◆ **TRY IT**:
From the data below, copy exactly the lines that lie between the one holding "Where should I click to: Open attachment" and the one holding "Task: Click the RV", including both, and nothing more.

◆ **RECORDS SHOWN**:
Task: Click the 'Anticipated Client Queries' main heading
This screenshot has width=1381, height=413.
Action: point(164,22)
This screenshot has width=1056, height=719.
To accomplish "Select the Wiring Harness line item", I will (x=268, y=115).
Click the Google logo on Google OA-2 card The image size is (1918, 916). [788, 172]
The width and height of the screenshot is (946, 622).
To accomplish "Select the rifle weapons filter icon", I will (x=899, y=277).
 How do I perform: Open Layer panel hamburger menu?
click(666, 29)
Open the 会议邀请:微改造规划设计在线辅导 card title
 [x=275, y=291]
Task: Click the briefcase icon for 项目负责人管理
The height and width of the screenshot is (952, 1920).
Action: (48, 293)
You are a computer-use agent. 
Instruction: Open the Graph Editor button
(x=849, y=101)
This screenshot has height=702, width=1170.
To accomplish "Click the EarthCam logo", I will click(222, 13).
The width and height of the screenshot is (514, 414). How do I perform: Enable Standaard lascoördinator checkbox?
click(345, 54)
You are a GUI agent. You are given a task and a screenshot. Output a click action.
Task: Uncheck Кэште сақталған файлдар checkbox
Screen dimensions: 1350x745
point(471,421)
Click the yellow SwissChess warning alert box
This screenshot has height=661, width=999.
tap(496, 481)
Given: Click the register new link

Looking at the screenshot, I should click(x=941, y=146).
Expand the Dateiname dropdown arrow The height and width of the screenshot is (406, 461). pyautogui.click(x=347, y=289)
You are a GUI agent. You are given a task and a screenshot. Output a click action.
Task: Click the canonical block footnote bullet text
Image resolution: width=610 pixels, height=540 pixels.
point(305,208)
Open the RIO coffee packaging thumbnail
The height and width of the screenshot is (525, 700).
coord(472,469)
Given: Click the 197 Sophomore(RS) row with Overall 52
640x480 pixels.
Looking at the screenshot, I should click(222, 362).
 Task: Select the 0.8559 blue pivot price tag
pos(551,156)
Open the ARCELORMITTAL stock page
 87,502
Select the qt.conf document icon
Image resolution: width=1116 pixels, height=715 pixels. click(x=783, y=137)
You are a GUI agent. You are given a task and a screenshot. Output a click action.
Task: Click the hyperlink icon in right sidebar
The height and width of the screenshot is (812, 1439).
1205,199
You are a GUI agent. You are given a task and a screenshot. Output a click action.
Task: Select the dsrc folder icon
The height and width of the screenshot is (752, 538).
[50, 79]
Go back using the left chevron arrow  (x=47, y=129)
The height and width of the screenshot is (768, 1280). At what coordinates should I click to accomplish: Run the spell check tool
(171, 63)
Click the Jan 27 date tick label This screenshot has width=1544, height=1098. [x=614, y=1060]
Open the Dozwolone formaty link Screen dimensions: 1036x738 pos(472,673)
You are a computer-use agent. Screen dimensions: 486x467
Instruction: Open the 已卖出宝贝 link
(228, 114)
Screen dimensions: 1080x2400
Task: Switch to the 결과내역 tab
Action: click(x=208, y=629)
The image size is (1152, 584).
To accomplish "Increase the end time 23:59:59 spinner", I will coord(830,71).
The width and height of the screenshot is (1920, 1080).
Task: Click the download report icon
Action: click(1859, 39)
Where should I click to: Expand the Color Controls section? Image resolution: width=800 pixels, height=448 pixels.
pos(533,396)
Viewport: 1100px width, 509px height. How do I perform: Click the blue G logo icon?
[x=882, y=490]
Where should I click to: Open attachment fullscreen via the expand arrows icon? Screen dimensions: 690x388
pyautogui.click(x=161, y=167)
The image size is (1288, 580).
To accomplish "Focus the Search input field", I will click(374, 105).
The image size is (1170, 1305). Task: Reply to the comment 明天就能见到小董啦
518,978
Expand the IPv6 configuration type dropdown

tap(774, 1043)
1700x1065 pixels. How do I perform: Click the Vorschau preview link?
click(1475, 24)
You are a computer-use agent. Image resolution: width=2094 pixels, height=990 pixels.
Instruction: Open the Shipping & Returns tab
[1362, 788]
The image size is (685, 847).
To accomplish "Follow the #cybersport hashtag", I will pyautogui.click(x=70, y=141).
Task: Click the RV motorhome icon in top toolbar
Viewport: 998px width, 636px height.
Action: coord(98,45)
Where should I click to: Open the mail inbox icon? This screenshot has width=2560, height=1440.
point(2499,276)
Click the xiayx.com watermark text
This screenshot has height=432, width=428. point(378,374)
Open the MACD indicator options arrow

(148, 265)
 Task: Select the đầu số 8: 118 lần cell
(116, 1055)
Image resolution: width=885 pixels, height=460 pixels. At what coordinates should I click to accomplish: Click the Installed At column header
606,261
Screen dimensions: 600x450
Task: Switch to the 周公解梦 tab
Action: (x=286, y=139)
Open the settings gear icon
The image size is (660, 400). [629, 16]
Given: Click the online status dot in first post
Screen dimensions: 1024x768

◆ **ANSWER TO THE EXERCISE**:
Where should I click to: Open attachment fullscreen via the expand arrows icon? Screen dimensions: 690x388
pyautogui.click(x=161, y=167)
The image size is (1288, 580).
To accomplish "Focus the Search input field", I will click(374, 105).
The image size is (1170, 1305). Task: Reply to the comment 明天就能见到小董啦
518,978
Expand the IPv6 configuration type dropdown

tap(774, 1043)
1700x1065 pixels. How do I perform: Click the Vorschau preview link?
click(1475, 24)
You are a computer-use agent. Image resolution: width=2094 pixels, height=990 pixels.
Instruction: Open the Shipping & Returns tab
[1362, 788]
The image size is (685, 847).
To accomplish "Follow the #cybersport hashtag", I will pyautogui.click(x=70, y=141).
Task: Click the RV motorhome icon in top toolbar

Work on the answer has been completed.